El plegado es una operación de postimpresión que transforma el pliego impreso en folletos, desplegables, cuadernillos o partes preparadas para encuadernación. Aunque pueda parecer una fase sencilla, condiciona el orden de páginas, la escuadra, la apertura del producto, la resistencia del lomo y la calidad final del acabado.

El plegado en postimpresión: proceso, tipos, sistemas y controles básicos
El plegado debe planificarse antes de imprimir: la imposición, el sentido de fibra, el gramaje y el acabado superficial influyen directamente en el resultado.

¿Qué es el plegado en artes gráficas?

En artes gráficas, plegar no es simplemente doblar una hoja. El plegado busca formar un pliegue estable y repetible mediante presión controlada, de modo que el material quede asentado en la posición prevista y pueda seguir correctamente hacia alzado, embuchado, cosido, encolado, corte final o manipulado.

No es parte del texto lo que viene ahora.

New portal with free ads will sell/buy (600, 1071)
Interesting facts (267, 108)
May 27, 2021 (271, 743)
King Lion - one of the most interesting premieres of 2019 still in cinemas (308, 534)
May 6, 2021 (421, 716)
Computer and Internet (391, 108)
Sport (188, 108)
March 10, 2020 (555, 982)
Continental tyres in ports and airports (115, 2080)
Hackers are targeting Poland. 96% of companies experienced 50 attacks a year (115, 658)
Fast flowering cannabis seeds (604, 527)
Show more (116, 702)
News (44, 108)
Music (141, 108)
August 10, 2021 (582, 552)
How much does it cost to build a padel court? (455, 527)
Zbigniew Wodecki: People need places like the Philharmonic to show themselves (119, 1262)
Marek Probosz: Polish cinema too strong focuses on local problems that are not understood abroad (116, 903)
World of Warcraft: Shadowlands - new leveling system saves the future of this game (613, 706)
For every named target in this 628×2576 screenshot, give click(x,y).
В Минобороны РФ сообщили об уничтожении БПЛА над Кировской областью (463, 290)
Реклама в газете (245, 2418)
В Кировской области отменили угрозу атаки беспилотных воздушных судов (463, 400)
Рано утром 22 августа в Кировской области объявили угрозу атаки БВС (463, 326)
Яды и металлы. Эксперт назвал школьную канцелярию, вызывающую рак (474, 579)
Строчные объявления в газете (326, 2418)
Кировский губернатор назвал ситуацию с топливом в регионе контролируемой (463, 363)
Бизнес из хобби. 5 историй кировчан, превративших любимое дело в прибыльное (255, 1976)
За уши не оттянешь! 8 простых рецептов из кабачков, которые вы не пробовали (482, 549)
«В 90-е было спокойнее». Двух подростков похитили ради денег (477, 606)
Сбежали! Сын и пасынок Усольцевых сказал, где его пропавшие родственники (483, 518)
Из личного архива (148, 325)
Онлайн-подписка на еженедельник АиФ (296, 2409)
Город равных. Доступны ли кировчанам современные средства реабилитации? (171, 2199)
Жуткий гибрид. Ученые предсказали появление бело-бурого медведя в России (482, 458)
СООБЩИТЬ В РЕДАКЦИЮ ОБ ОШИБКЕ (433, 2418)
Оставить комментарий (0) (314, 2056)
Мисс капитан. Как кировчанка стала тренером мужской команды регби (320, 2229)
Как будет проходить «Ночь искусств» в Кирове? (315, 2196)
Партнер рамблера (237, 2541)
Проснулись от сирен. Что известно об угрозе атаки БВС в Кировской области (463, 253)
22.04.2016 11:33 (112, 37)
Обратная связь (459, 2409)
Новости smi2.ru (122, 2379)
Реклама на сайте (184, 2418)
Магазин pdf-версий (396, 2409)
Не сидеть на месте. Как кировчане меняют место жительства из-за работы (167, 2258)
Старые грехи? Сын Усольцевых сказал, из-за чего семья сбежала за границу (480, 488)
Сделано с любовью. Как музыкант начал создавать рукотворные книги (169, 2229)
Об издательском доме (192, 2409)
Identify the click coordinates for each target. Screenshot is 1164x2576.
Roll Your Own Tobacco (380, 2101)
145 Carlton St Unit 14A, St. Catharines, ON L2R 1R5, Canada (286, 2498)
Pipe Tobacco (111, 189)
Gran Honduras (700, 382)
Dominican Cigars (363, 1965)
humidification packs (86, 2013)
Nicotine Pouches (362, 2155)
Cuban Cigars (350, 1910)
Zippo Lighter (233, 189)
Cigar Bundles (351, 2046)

Conviene distinguir entre doblar y plegar. En un doblado ligero, el material conserva parte de su recuperación y tiende a abrirse. En el plegado, la presión aplicada sobre el soporte reduce esa recuperación y fija mejor el doblez. Esta diferencia es importante cuando se trabaja con papeles rígidos, cartulinas, materiales plastificados, barnizados o impresos con mucha carga de tinta.

El proceso de plegado en máquina consiste en realizar uno o varios pliegues sucesivos sobre el pliego impreso. Estos pliegues pueden ser paralelos, cruzados o combinados. El objetivo no es solo alcanzar un formato menor, sino obtener una pieza correctamente ordenada, escuadrada y apta para la siguiente operación.

Diferencia entre doblar y plegar

En el lenguaje de taller se suele usar “doblar” y “plegar” como términos próximos, pero no son exactamente lo mismo. Doblar es marcar un pliegue con una presión relativamente ligera; el material conserva cierta recuperación y tiende a abrirse. Plegar implica aplicar presión suficiente para fijar el pliegue de manera más estable.

Esta diferencia es importante en soportes rígidos, papeles gruesos, cartulinas, trabajos plastificados o piezas con mucha tinta. En esos casos, el plegado exige ajustar presión, valorar el sentido de fibra y, muchas veces, preparar un hendido previo para evitar roturas o grietas en el lomo.

Función del plegado dentro de postimpresión

El plegado conecta la impresión con el producto acabado. Un mismo pliego puede convertirse en un díptico comercial, un tríptico publicitario, un folleto en acordeón, un plano desplegable o un cuadernillo destinado a encuadernación. Por eso, el plegado debe estar previsto desde el diseño y la imposición, no resolverse únicamente al final del trabajo.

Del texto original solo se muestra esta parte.